After nearly two months, the Lao government is finally allowing U.S. and Thai officials, along with some news media reporters, to visit an estimated 3,000 Hmong refugees in Ponkham village, in Bolikhamxay Province, who were forced back to Laos on December 28 of last year by the Thai and Lao military. Over 4,700 Lao Hmong refugees were forced back to the communist regime in Laos they fled in December of last year. A total of 8,000 Lao Hmong refugees and asylum seekers were forced back to Laos by Thai and Lao military officials from 2007-2009.

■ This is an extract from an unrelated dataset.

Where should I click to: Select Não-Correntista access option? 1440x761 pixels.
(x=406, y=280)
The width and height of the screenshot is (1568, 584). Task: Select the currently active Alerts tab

“The Hmong refugees in Ponkham village, Pha Lak village and elsewhere in Laos are unable to freely and openly communicate to visiting officials and journalists the true horrific human rights violations inflicted upon them by the Thai and Lao military to for fear of retaliation when these foreign visitors leave,” said Vaugh Vang, Director of the Lao Hmong Human Rights Council.
“Many of the Hmong men were beaten, subjected to food and sleep deprivation, in order to get them to sign the fake confessions that the Communist officials seek in order to intimidate and silence the Hmong refugees in Laos and spread fear in terror among their families,” Vang said. “They Lao officials, for propaganda reasons, want the Hmong to remain silent or say only good things about the Lao government and their treatment.”
“Laotian and Hmong sources in Ponkham and Pha Lak village, as well as elsewhere in Laos, have confirmed that hundreds of Hmong refugees forced by the Thai Army back to Laos have been threatened and coerced into signing false ‘confessions’ by Lao military and security forces who have interrogated, threatened and tortured significant numbers of the refugees, including many of the Hmong elders, veterans and clan leaders,” stated Philip Smith Executive Director of the CPPA in Washington, D.C. http://www.centerforpublicpolicyanalysis.org
Smith explained: “Unless the refugees remain silent and compliant, the false confessions extracted under torture and duress, including sleep deprivation and beatings, allow the Lao government to retaliate against individual refugees with the death penalty, as well as their immediate and extended family in Laos, for agreeing that they have conducted alleged subversive capital crimes against the state and communist party.”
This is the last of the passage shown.